There is scarcely a phrase more pointed and piercing than “the Great Satan” when Iranian authorities – beginning with the late Ayatollah Khomeini and now Ayatollah Khamenei – use it as a code-name for the United States. But what exactly does it mean? What does it mean when, today, Khamenei, the Iranian supreme leader, cites Khomeini, the founder of the Islamic Republic, and refers to the US as “the Great Satan”?
Khomeini began to use the phrase soon after the Iranian Revolution (1977-1979), and the metaphor became particularly paramount in the course of the Iran hostage crisis (1979-1981) and remained a cornerstone of the ruling ideology throughout the last three-and-a-half decades. A recent reiteration of this phrase by Khamenei in Persian is the best occasion to think through the phrase and ask what it could possibly mean.
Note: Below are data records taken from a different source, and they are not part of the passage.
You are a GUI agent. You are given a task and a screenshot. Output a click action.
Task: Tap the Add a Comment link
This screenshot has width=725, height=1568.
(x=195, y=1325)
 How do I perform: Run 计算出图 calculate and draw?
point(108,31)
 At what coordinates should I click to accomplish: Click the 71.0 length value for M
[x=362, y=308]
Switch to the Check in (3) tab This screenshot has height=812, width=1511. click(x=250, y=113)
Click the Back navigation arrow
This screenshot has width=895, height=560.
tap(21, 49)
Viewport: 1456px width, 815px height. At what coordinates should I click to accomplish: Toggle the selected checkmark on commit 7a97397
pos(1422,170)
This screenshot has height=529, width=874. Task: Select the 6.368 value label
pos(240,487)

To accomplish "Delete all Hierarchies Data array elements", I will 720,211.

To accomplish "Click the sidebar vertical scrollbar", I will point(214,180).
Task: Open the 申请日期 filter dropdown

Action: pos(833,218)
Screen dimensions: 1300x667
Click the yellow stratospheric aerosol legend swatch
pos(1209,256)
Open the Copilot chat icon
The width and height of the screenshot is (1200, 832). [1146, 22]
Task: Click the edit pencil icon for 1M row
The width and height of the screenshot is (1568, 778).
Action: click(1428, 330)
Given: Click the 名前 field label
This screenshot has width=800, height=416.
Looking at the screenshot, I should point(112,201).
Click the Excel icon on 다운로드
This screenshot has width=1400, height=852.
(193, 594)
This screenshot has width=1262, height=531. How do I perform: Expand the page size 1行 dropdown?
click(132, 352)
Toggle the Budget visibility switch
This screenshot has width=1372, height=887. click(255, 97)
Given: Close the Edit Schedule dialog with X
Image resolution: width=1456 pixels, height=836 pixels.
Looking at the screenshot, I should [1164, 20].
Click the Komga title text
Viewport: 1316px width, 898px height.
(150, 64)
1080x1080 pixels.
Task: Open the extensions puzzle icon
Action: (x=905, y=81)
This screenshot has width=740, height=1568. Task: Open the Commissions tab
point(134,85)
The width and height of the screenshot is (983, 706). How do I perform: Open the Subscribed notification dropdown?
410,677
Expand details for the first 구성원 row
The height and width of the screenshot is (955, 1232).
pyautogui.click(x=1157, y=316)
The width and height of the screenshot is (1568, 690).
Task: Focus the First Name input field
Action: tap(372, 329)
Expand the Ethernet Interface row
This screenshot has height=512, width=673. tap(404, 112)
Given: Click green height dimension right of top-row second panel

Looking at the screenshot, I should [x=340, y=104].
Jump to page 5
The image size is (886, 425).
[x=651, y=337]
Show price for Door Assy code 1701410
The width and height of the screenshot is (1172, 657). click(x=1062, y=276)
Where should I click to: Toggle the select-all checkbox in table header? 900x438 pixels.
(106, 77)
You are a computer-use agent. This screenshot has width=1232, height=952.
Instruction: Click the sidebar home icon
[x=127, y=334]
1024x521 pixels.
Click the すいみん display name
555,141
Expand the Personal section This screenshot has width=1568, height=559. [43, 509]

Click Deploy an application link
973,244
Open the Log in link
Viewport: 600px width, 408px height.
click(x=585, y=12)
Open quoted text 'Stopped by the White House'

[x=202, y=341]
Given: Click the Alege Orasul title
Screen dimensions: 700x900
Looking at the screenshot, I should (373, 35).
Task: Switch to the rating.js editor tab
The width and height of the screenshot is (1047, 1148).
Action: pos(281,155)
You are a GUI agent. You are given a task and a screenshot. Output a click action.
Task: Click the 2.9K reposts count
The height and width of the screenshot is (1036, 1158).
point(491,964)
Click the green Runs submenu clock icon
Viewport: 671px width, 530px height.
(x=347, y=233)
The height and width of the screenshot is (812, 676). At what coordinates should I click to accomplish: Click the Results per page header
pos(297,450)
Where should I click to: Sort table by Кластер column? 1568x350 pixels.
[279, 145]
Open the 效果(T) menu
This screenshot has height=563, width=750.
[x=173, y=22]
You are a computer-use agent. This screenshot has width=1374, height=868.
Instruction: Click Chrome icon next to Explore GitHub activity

|As an absolute metaphor of the enemy, ‘The Great Satan’ is embedded in the Islamic Republic.
Then he turned his attention to the young generation and commanded that the proper authorities must make sure that these historic hallmarks are not forgotten. To do his share, he offered a memorable allegory, and likened the role of the US in Iran to that of the Egyptian Pharaoh and, therefore, referred to Khomeini as Moses.
It is here that Khamenei cited Khomeini, referring to the US as “the Great Satan” and further explained that, “This ‘Great Satan’ is a very meaningful expression. Chief among all satans in the world is Iblis. But as the Quran specifies, Iblis can only seduce people … he beguiles people. The US, however, both seduces and murders people. It seduces people, and then it imposes sanctions against them; it raises the flag of human rights, and yet, every day an innocent, harmless person is murdered by the police on the streets of the US … all the warmongering in Syria, Iraq, and elsewhere, are all the US’ doing.”
Here, he suddenly intensifies his admonitory tone: “Yet, some people want to adorn and decorate this ‘Great Satan’ and turn him into an angel.” The fact that he is using the phrase entirely for domestic consumption is immediately evident. “Forget about religion, about the revolution. What about the wellbeing of the country? What about reason? What kind of reasoning – what clear conscience? – would transform the US into a friend – into something trustworthy? Into a saving angle?”
Hidden under an absolute metaphor
The metaphor has, by now, completely abandoned any reference to the US and is of an internal matter: “This is how they are … they decorate themselves with a very spiffy appearance: a tie, aftershave, appeasing to the eye. They fool simple-minded people … the great nation of Iran expelled this ‘Great Satan’ from this country. We should not allow it to come back. Now that we have kicked it out of the door, we should not allow it to come back through the window. We should not allow them to find influence here, for their hostility is endless.”
“The Great Satan” is metaphoric subterfuge. The man is anxious and deeply concerned. From the time it was first employed by Khomeini and up until now as it’s used by Khamenei, the phrase has had a domestic function: to denounce and repress the forceful temptation of seductions “within” the Islamic Republic – forces that want and plot to open up to the US; forces ranging most ostensibly from Ayatollah Rafsanjani to former President Khatami.
Khamenei knows, senses, and is frightened by these forces, for it will rob him of the single most abiding source of his legitimacy: the Quranic justification of a theology of asceticism and resistance that marks the source of destabilising his revolutionary delusion from within, not from the outside.
As an absolute metaphor of the enemy, “the Great Satan” is embedded in the Islamic Republic itself – its discursive self-consciousness, its hidden and repressed desires, now manifested in the neoliberal nightmare that the nuclear deal is ushering into Iran.
Khamenei is sincere in his fear. He is reported to have said: “They are waiting for me not to be here, say 10 years from now, to do their mischiefs.” He sees the revolution, to which he has devoted his life, slipping away from him. He had no choice but to allow for the nuclear negotiations to proceed, and yet, he detests the results of what he has authorised.
Towards the end of his life, he has become a tormented, Shakespearean tragic hero – King Lear, witnessing the destruction of his kingdom triggered by his own follies, and paving the way of his own destruction by means of his own rhetoric.